Dataset rows →
******
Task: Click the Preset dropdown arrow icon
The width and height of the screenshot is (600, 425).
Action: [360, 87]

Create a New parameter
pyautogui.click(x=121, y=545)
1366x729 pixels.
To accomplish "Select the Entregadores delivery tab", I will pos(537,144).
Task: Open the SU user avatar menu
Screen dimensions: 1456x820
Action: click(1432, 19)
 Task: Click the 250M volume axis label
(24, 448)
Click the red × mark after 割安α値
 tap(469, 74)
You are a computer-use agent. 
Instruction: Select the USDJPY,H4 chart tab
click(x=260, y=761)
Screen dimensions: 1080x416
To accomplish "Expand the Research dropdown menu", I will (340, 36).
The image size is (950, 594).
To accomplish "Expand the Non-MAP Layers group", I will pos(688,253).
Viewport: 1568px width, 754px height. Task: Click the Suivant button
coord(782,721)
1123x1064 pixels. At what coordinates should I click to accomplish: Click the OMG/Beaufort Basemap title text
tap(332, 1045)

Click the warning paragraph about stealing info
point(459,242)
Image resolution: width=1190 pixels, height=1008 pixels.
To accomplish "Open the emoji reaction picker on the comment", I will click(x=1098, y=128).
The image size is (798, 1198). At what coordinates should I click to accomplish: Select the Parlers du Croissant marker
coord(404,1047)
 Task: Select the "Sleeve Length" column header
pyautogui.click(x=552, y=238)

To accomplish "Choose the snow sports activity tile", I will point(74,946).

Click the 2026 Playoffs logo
******
Work to complete →
Reproduce every line of the listing above verbatim, from start to finish.

Response below →
Task: Click the Preset dropdown arrow icon
The width and height of the screenshot is (600, 425).
Action: [360, 87]

Create a New parameter
pyautogui.click(x=121, y=545)
1366x729 pixels.
To accomplish "Select the Entregadores delivery tab", I will pos(537,144).
Task: Open the SU user avatar menu
Screen dimensions: 1456x820
Action: click(1432, 19)
 Task: Click the 250M volume axis label
(24, 448)
Click the red × mark after 割安α値
 tap(469, 74)
You are a computer-use agent. 
Instruction: Select the USDJPY,H4 chart tab
click(x=260, y=761)
Screen dimensions: 1080x416
To accomplish "Expand the Research dropdown menu", I will (340, 36).
The image size is (950, 594).
To accomplish "Expand the Non-MAP Layers group", I will pos(688,253).
Viewport: 1568px width, 754px height. Task: Click the Suivant button
coord(782,721)
1123x1064 pixels. At what coordinates should I click to accomplish: Click the OMG/Beaufort Basemap title text
tap(332, 1045)

Click the warning paragraph about stealing info
point(459,242)
Image resolution: width=1190 pixels, height=1008 pixels.
To accomplish "Open the emoji reaction picker on the comment", I will click(x=1098, y=128).
The image size is (798, 1198). At what coordinates should I click to accomplish: Select the Parlers du Croissant marker
coord(404,1047)
 Task: Select the "Sleeve Length" column header
pyautogui.click(x=552, y=238)

To accomplish "Choose the snow sports activity tile", I will point(74,946).

Click the 2026 Playoffs logo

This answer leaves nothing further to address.